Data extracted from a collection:
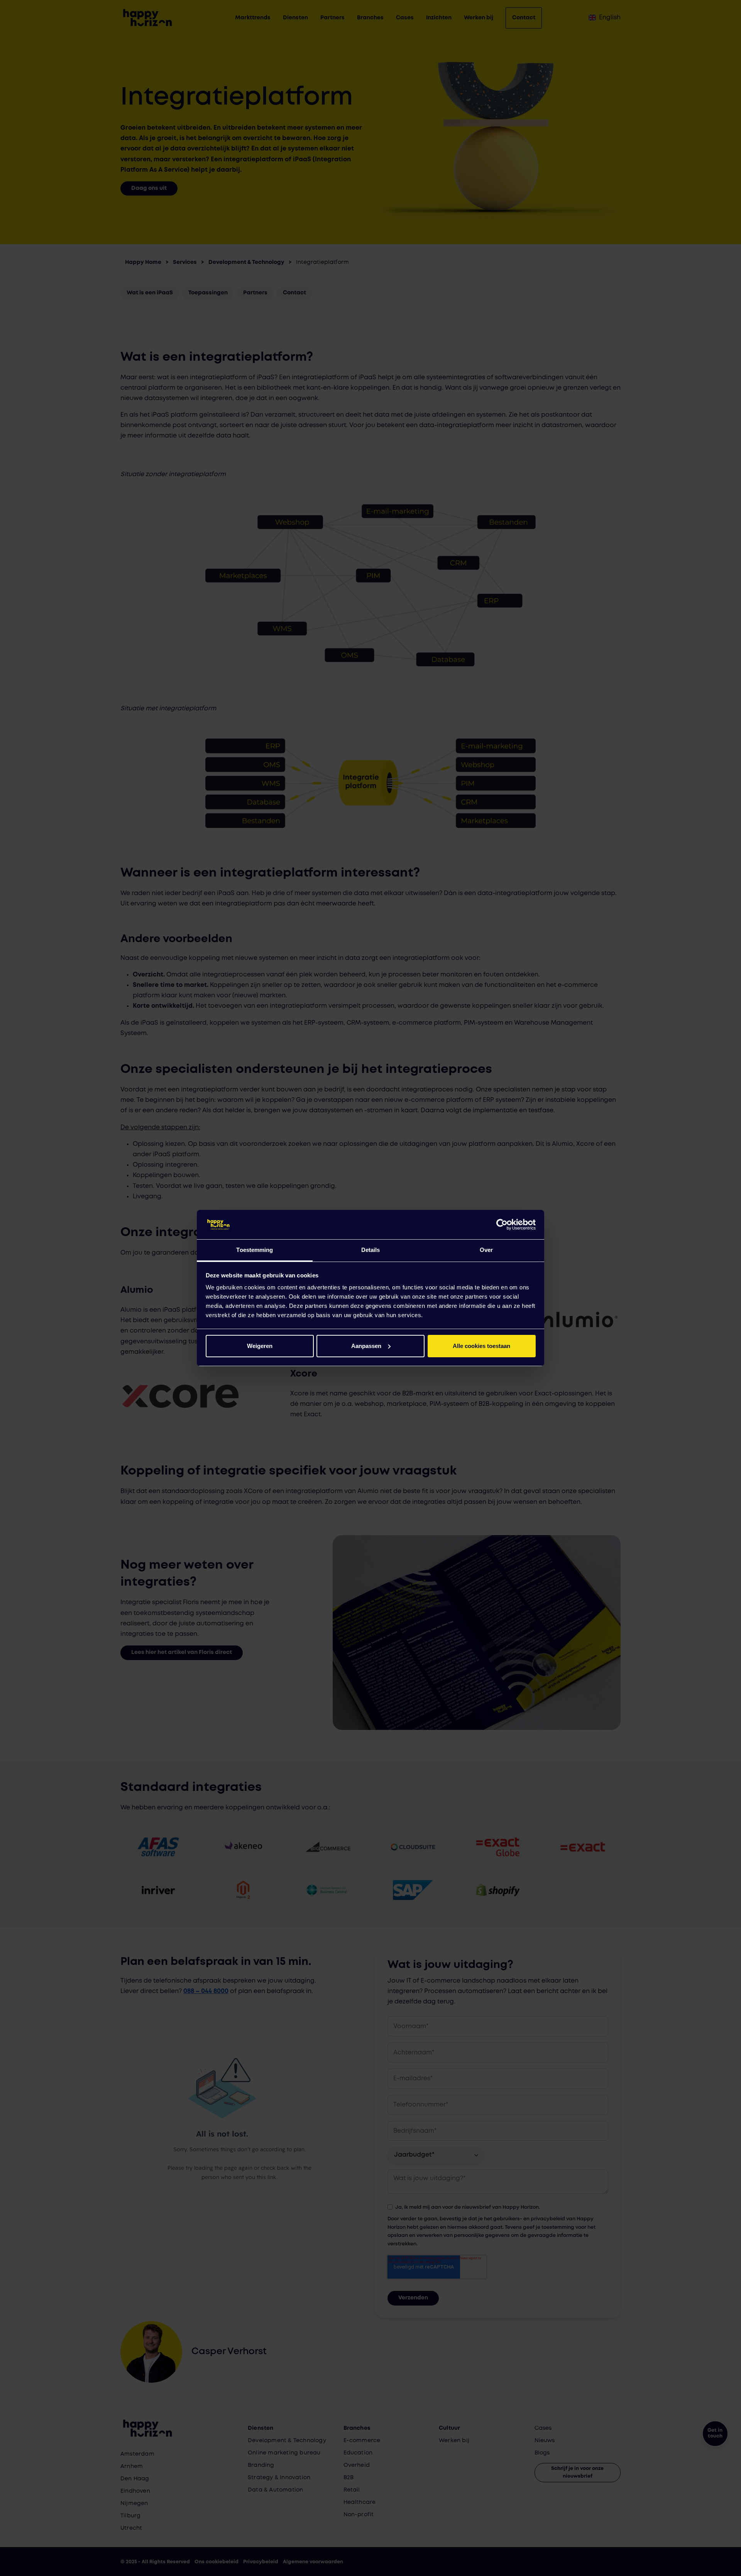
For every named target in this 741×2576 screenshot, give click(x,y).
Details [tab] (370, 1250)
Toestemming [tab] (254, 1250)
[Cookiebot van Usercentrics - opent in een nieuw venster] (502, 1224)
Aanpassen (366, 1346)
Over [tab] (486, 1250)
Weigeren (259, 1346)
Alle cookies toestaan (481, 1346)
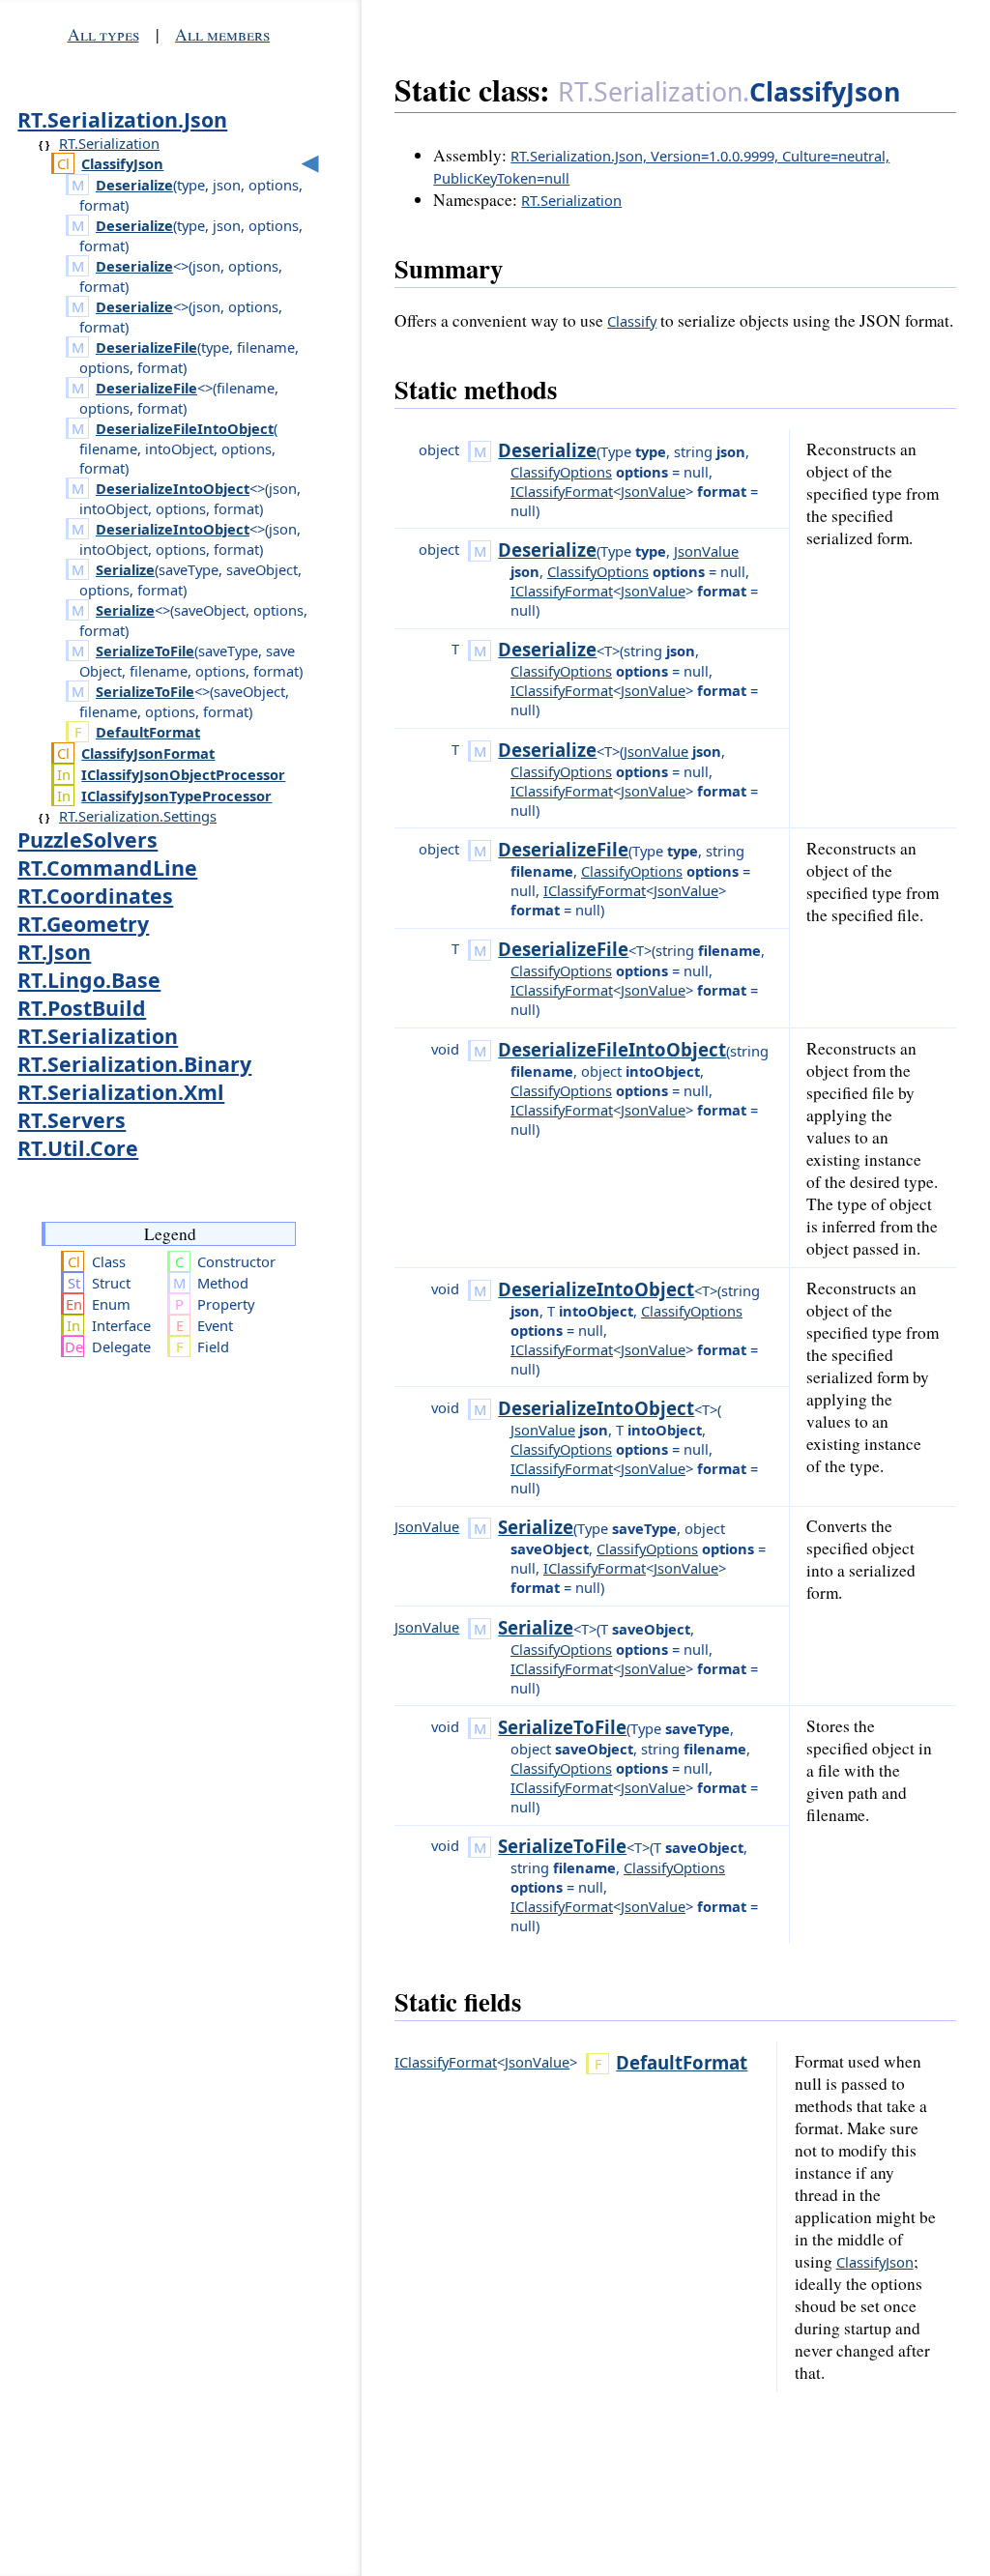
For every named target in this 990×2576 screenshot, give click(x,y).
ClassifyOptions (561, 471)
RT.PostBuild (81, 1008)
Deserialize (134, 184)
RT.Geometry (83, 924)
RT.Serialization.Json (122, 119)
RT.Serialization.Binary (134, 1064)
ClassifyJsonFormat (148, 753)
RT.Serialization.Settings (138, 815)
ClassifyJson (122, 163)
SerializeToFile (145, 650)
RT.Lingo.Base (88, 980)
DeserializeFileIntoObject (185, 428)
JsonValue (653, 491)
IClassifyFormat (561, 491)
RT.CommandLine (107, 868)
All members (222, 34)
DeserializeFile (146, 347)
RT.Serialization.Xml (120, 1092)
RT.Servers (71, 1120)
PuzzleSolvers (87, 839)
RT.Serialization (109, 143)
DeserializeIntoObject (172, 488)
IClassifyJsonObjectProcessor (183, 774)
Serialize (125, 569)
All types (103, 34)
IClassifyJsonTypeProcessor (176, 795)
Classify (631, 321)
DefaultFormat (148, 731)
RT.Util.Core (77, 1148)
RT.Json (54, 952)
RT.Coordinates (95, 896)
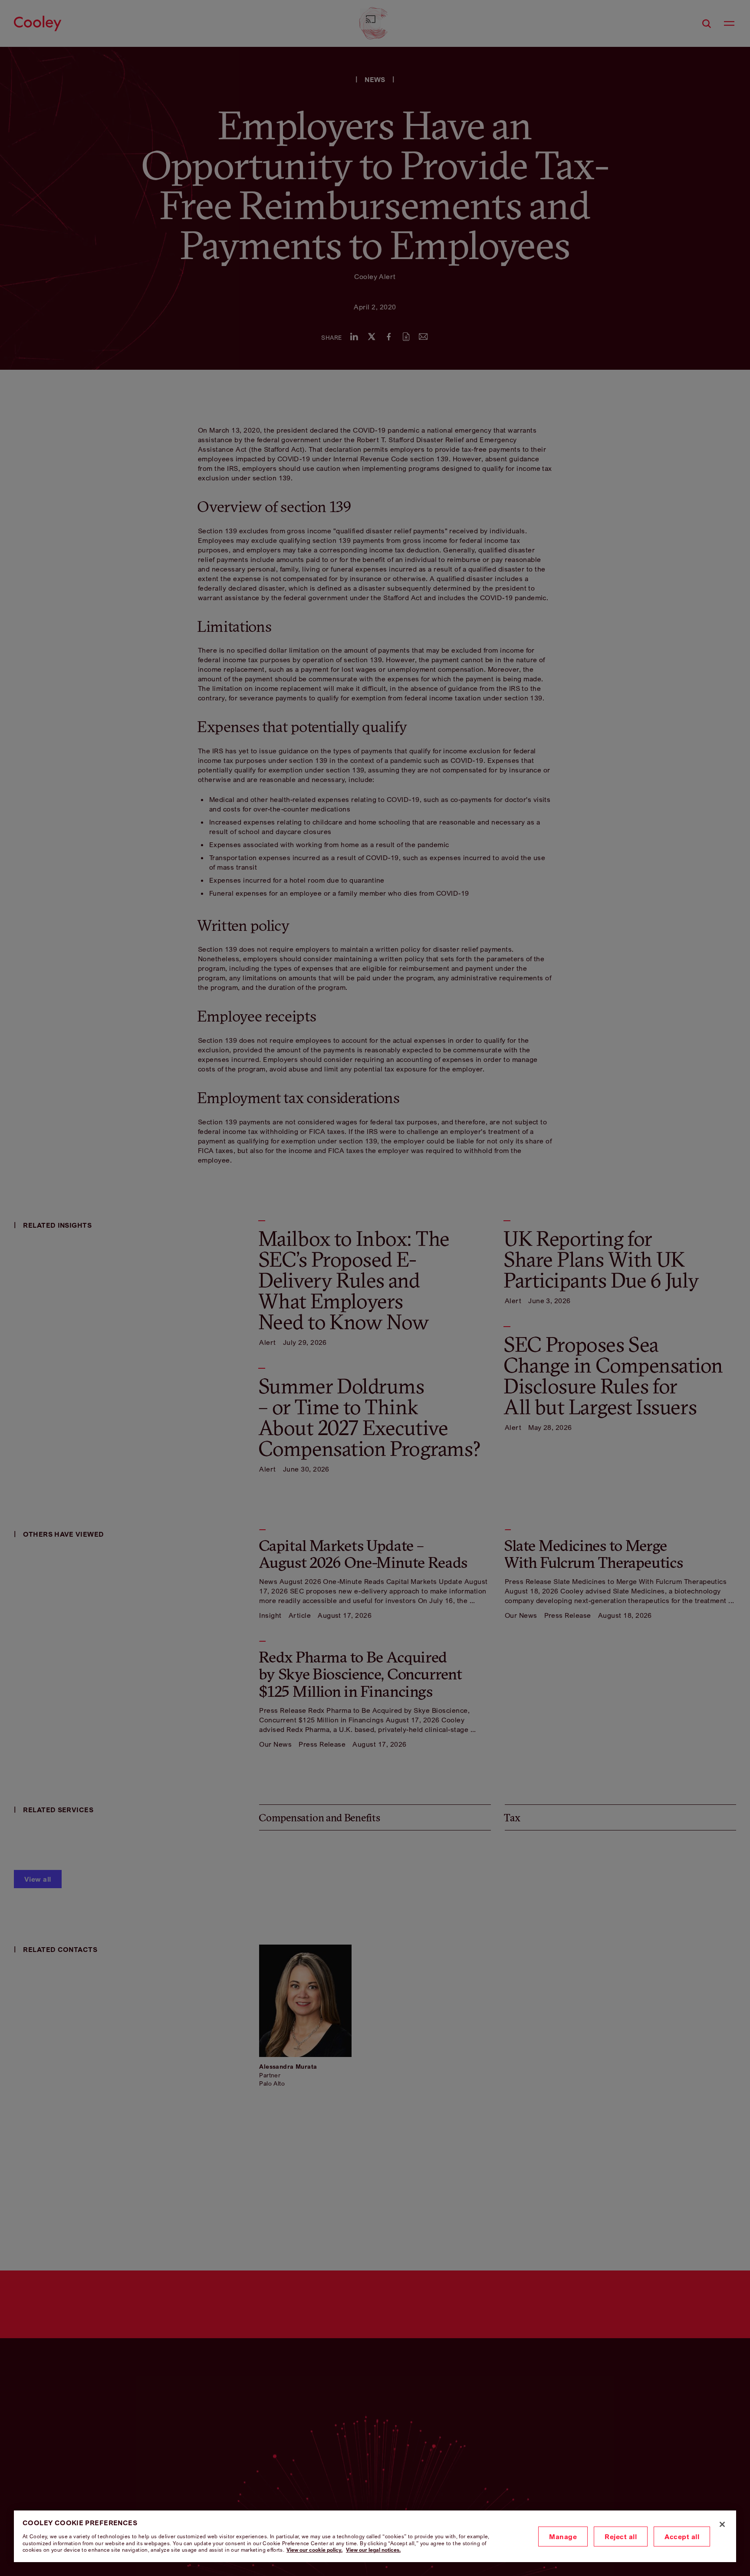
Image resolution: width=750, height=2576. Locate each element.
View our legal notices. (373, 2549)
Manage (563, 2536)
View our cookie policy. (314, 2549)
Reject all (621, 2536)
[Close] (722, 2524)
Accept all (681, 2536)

Exercise goal
Exactly as they appear, repeat the lines from the one containing "Classify (631, 321)" through the last line of the entries, counting both ends. Pictures stay out.

Output
Classify (631, 321)
DefaultFormat (148, 731)
RT.Util.Core (77, 1148)
RT.Json (54, 952)
RT.Coordinates (95, 896)
Image resolution: width=750, height=2576. Locate each element.
View our legal notices. (373, 2549)
Manage (563, 2536)
View our cookie policy. (314, 2549)
Reject all (621, 2536)
[Close] (722, 2524)
Accept all (681, 2536)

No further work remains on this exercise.